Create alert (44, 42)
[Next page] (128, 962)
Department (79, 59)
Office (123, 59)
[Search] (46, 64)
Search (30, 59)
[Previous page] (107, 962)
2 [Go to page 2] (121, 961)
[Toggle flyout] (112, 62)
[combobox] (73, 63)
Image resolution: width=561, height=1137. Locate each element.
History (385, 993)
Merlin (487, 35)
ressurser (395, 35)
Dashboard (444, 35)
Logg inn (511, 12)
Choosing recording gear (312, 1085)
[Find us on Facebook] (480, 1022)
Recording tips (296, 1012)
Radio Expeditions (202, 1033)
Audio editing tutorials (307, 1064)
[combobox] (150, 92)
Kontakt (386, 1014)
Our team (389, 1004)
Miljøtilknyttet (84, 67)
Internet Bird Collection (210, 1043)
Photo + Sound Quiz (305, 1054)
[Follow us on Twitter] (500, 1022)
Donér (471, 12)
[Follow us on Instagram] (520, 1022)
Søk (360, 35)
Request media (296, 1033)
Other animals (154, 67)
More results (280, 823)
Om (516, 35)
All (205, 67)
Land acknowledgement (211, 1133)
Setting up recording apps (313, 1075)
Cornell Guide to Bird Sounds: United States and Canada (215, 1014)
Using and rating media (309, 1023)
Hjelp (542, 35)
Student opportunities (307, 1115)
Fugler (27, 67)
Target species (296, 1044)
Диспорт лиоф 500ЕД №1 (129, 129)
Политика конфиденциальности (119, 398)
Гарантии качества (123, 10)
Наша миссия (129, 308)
※ ※ ※
(GIVEN EXERCISE):
Reproduce only the items from the line containing "[combobox] (73, 63)" down to the line containing "[Follow us on Instagram] (520, 1022)", both included. Scale every answer coordinate by 0.9 and round to whole numbers with halves rounded up, leaving all other text and numbers unchanged.

(THE SOLUTION):
[combobox] (66, 57)
Image resolution: width=561, height=1137. Locate each element.
History (347, 894)
Merlin (438, 32)
ressurser (356, 32)
Dashboard (400, 32)
Logg inn (460, 11)
Choosing recording gear (281, 977)
[Find us on Facebook] (432, 920)
Recording tips (266, 911)
Radio Expeditions (182, 930)
Audio editing tutorials (276, 958)
[combobox] (135, 83)
Kontakt (347, 913)
Our team (350, 904)
Miljøtilknyttet (76, 60)
Internet Bird Collection (189, 939)
Photo + Sound Quiz (275, 949)
[Follow us on Twitter] (450, 920)
Donér (424, 11)
[Follow us on Instagram] (468, 920)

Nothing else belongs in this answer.